How node-feature-discovery actually labels GPU nodes

Node Feature Discovery labels nodes with the exact GPU model string returned by the driver, and pod selectors must match that string exactly to schedule workloads.

The Kubernetes scheduler cannot see GPU hardware directly. It relies on labels injected into the node object by external controllers. Node Feature Discovery (NFD) is the standard mechanism for this injection, and GPU Feature Discovery (GFD) extends it to NVIDIA hardware. The system reads the PCI device ID and the driver’s model string, then writes a label to the node. This label becomes the source of truth for node affinity rules in pod specs.

Operators often assume the label is a stable identifier like gpu-type=a100. In practice, the label value is the literal string returned by nvidia-smi or the PCI subsystem. If the driver version changes the string format, the label value changes. If the pod’s nodeAffinity does not match the new string, the scheduler rejects the pod. This mismatch is invisible in the scheduler logs because the scheduler is doing exactly what it was told: finding a node with a label that matches the affinity rule.

The discovery and labeling flow

The process begins with the GFD DaemonSet running on each node. It scans the PCI bus for NVIDIA devices and queries the kernel driver for the device name. It then updates the Node object with a set of feature labels. The standard prefix for these labels is feature.node.kubernetes.io/.

The specific key for the GPU model is feature.node.kubernetes.io/nvidia-gpu.product. The value is the full model string, such as NVIDIA-A100-SXM4-80GB. This is not a normalized value like A100. It includes the interface type (SXM4) and memory size (80GB). This granularity is intentional; it allows schedulers to distinguish between an A100 with 40GB VRAM and one with 80GB VRAM, which have different performance characteristics for large models.

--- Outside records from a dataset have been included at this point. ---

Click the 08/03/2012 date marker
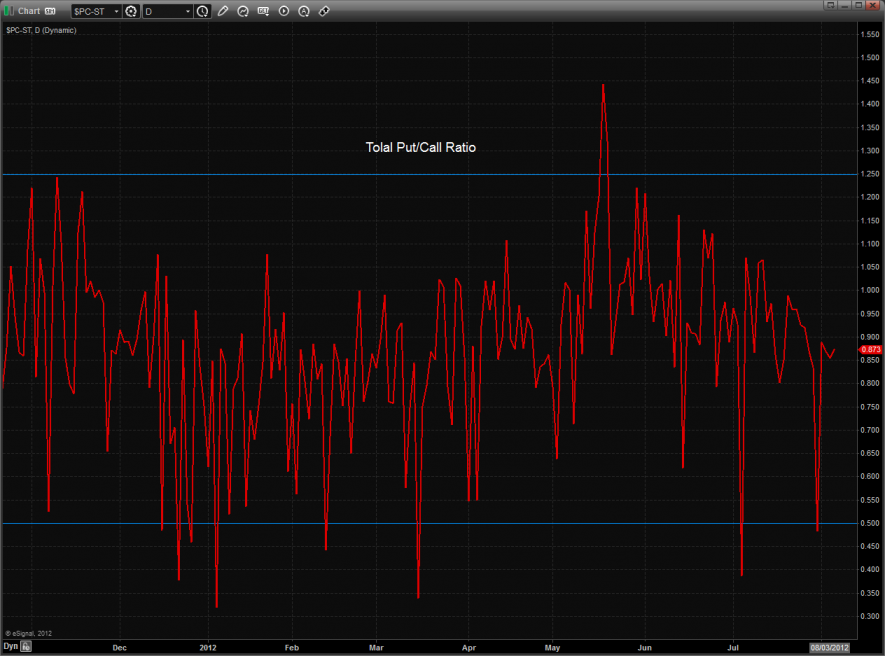Viewport: 885px width, 656px height. click(829, 646)
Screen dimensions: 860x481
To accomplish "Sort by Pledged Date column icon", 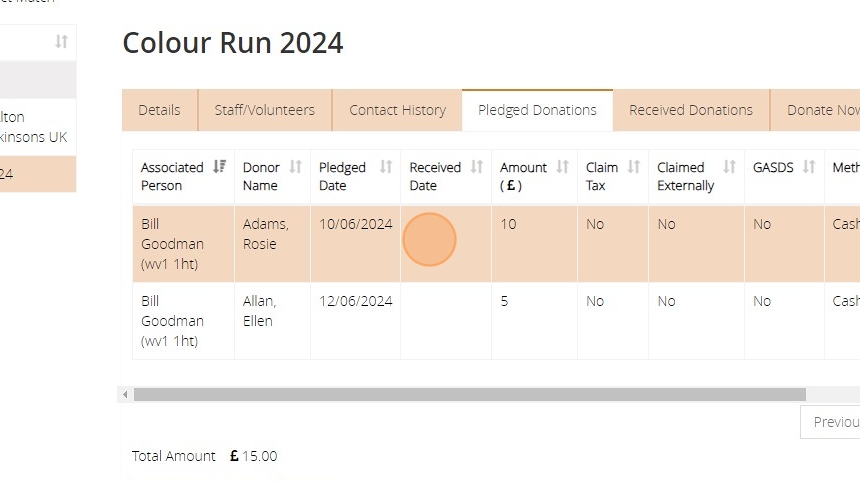I will coord(385,167).
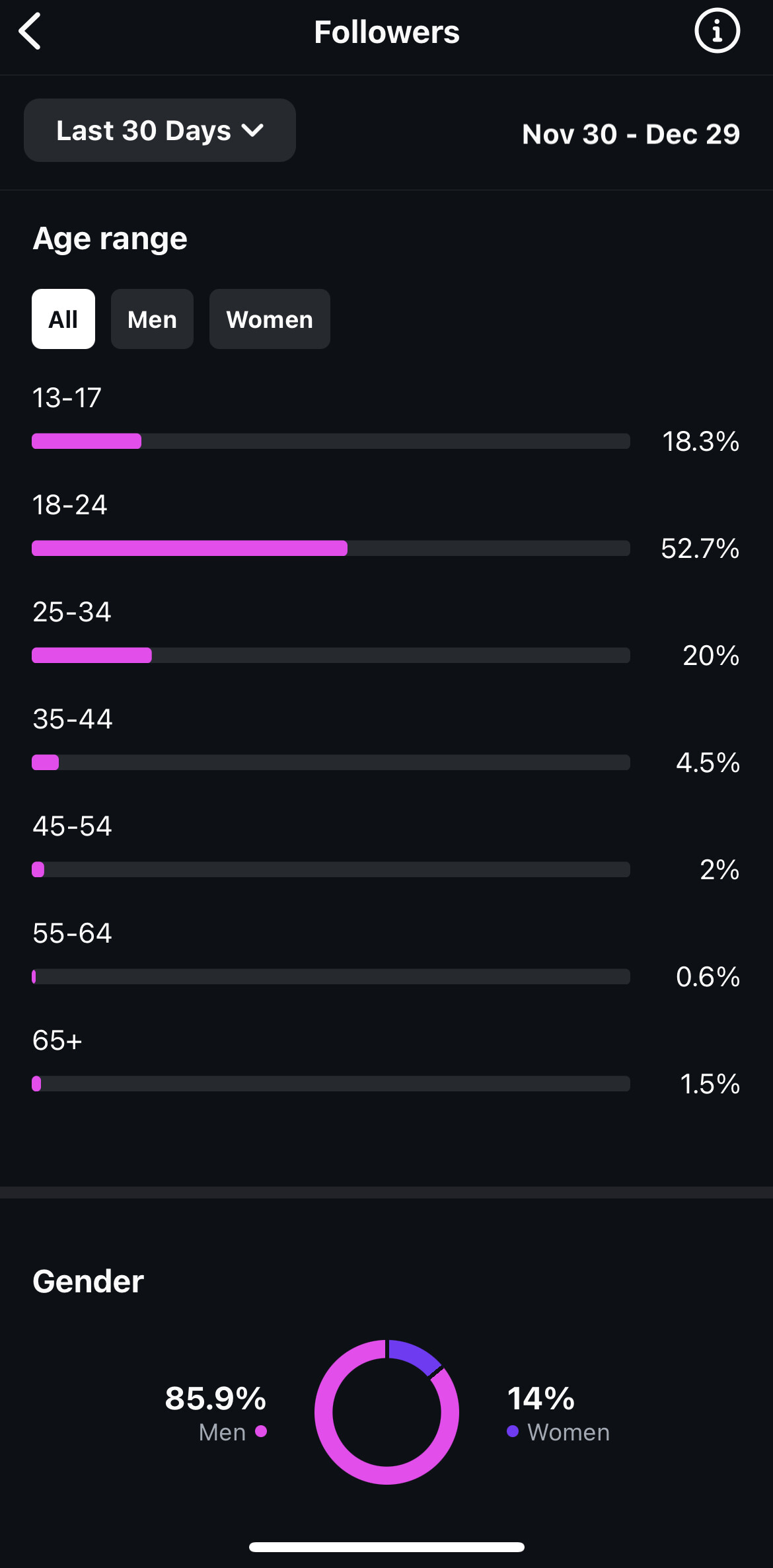Switch to the Men age filter

pos(152,319)
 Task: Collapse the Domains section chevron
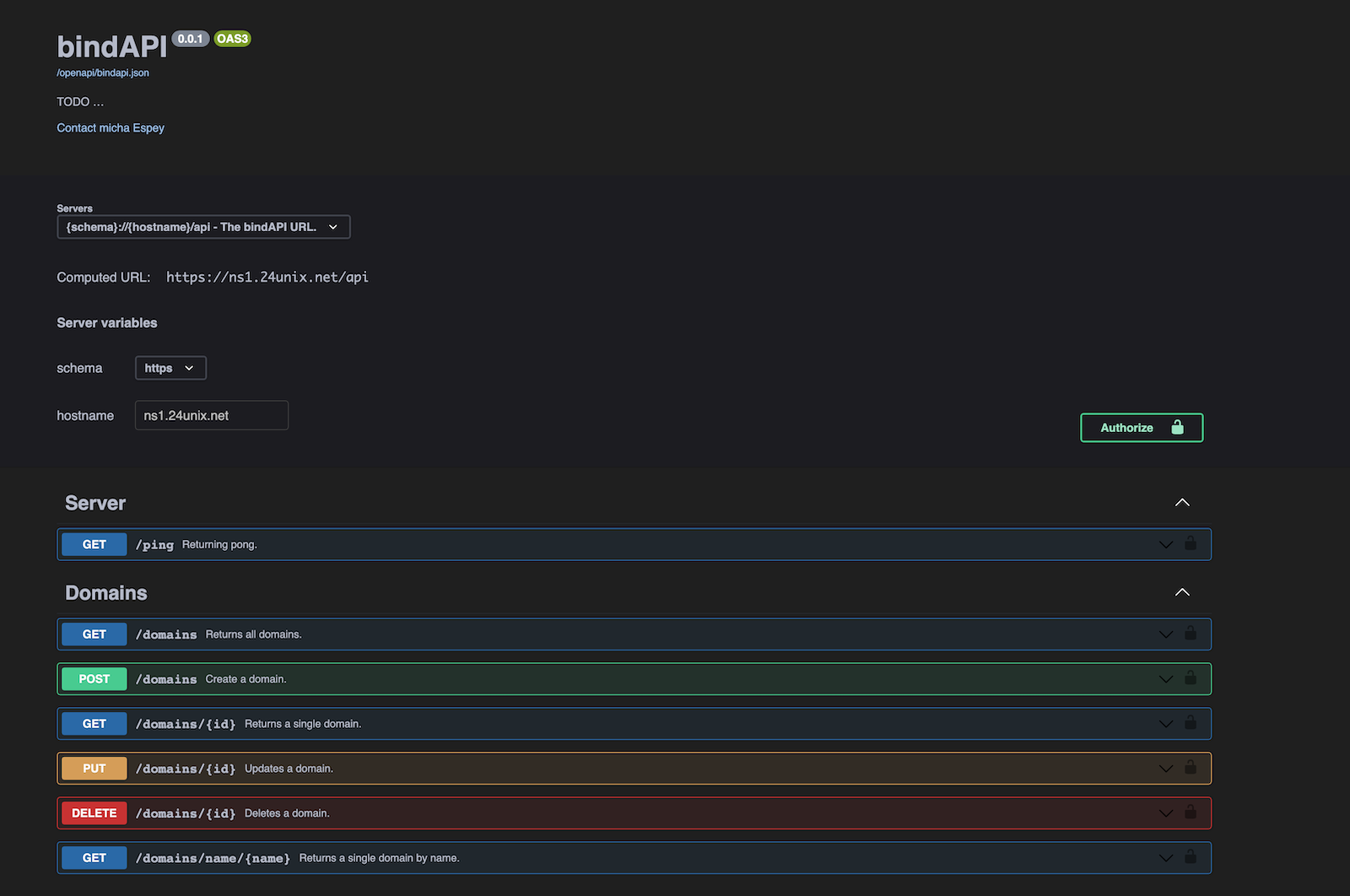point(1182,592)
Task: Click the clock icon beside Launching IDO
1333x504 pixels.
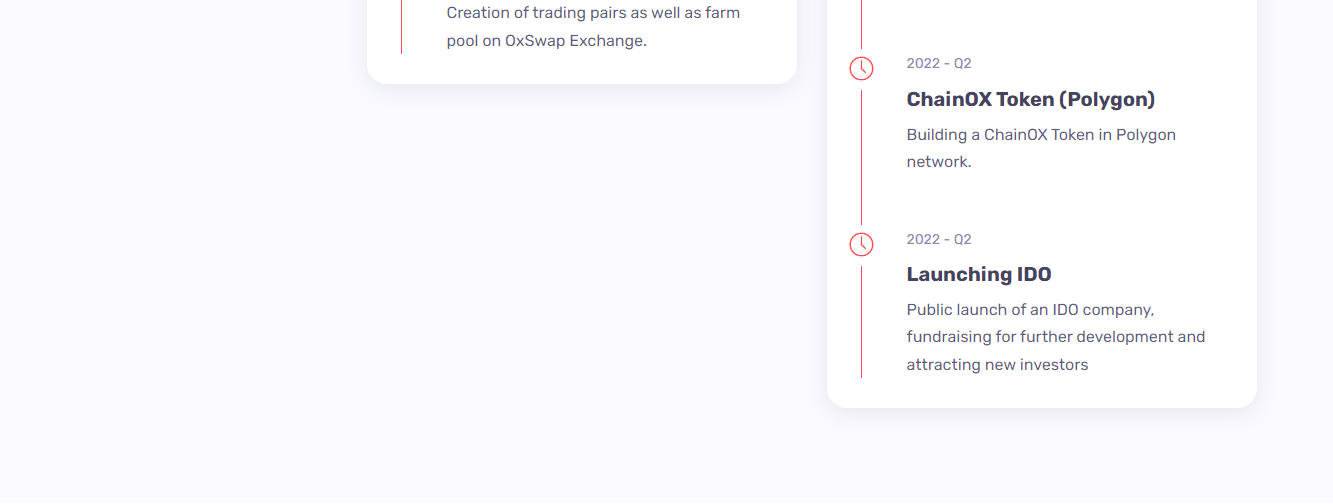Action: pyautogui.click(x=861, y=244)
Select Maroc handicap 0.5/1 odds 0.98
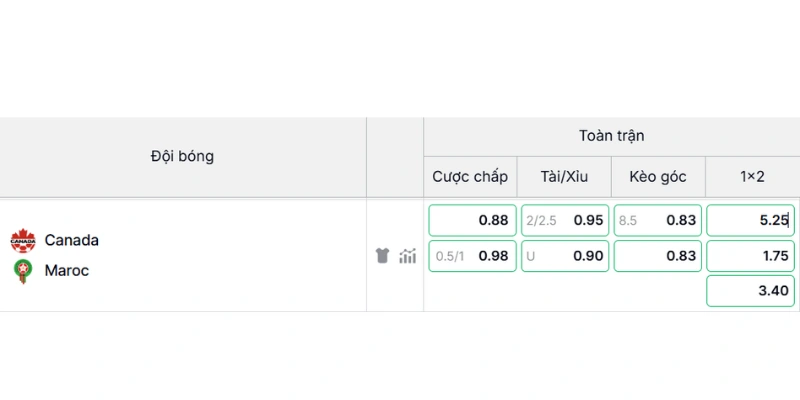 (x=472, y=256)
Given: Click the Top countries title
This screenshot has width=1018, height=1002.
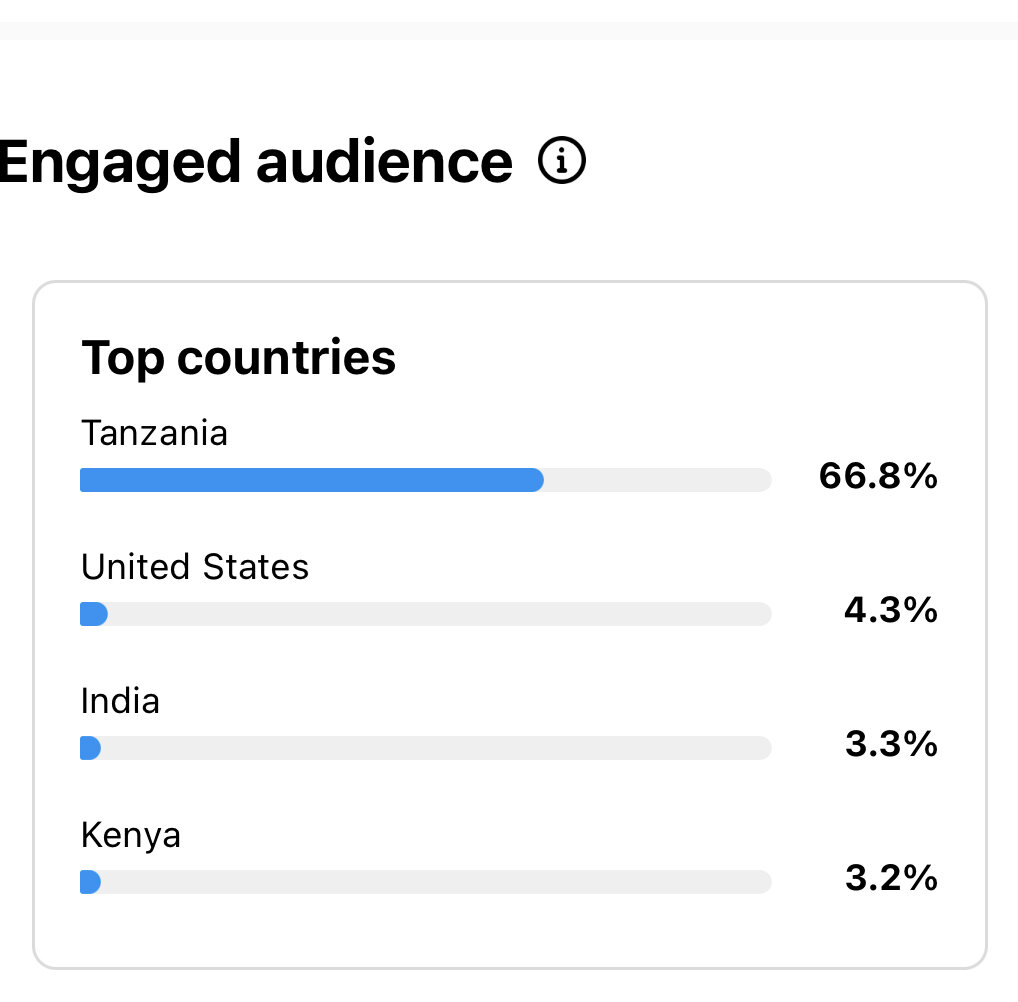Looking at the screenshot, I should (238, 358).
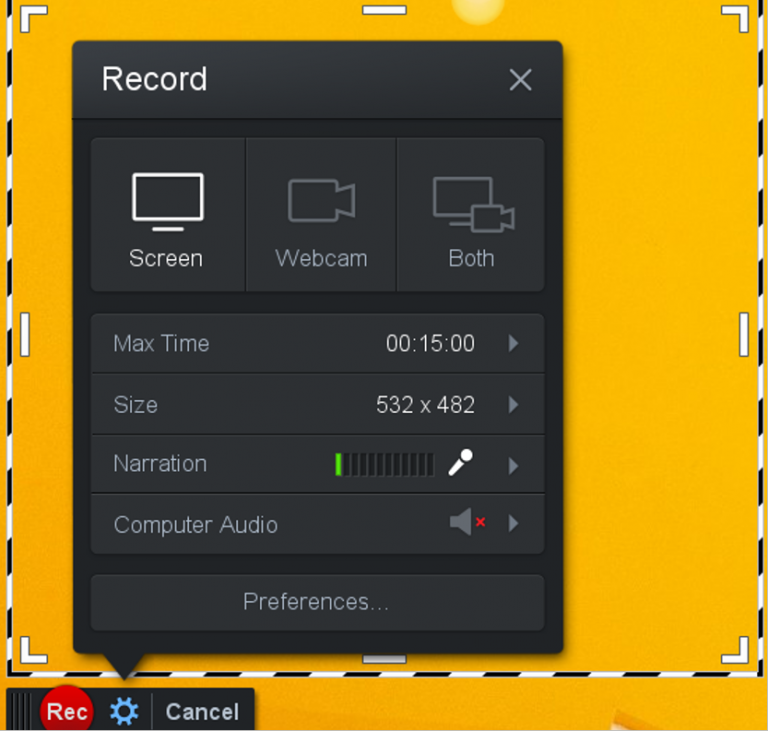Screen dimensions: 768x731
Task: Click the top-left corner frame resize handle
Action: click(32, 18)
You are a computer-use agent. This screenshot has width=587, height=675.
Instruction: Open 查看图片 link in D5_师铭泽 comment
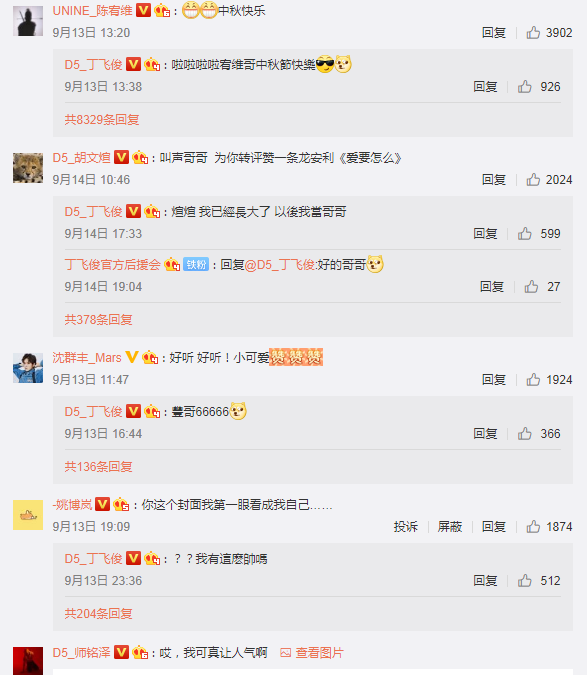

Once the label is on the node, the kube-scheduler can use it. However, operators often want to use a shorter or more stable label for their pod specs. This is where the NodeFeatureRule CRD comes in. It allows NFD to read the discovered feature label and write a secondary, custom label. This custom label is what the pod spec typically references.

The following table shows the relationship between the hardware, the NFD discovery label, and the derived custom label.

Source	Label Key	Label Value	Purpose
Driver	`feature.node.kubernetes.io/nvidia-gpu.product`	`NVIDIA-A100-SXM4-80GB`	Raw discovery
NodeFeatureRule	`nvidia.com/gpu.product`	`NVIDIA-A100-SXM4-80GB`	Scheduling selector
Pod Spec	`nodeAffinity`	`nvidia.com/gpu.product`	Constraint

The NodeFeatureRule is the critical translation layer. Without it, pods must reference the feature.node.kubernetes.io/ prefix, which is less familiar to most ML engineers. With it, the cluster can expose a domain-specific label like nvidia.com/gpu.product. The nvidia-device-plugin does not manage these labels; it manages the resource quota (nvidia.com/gpu). NFD manages the metadata labels.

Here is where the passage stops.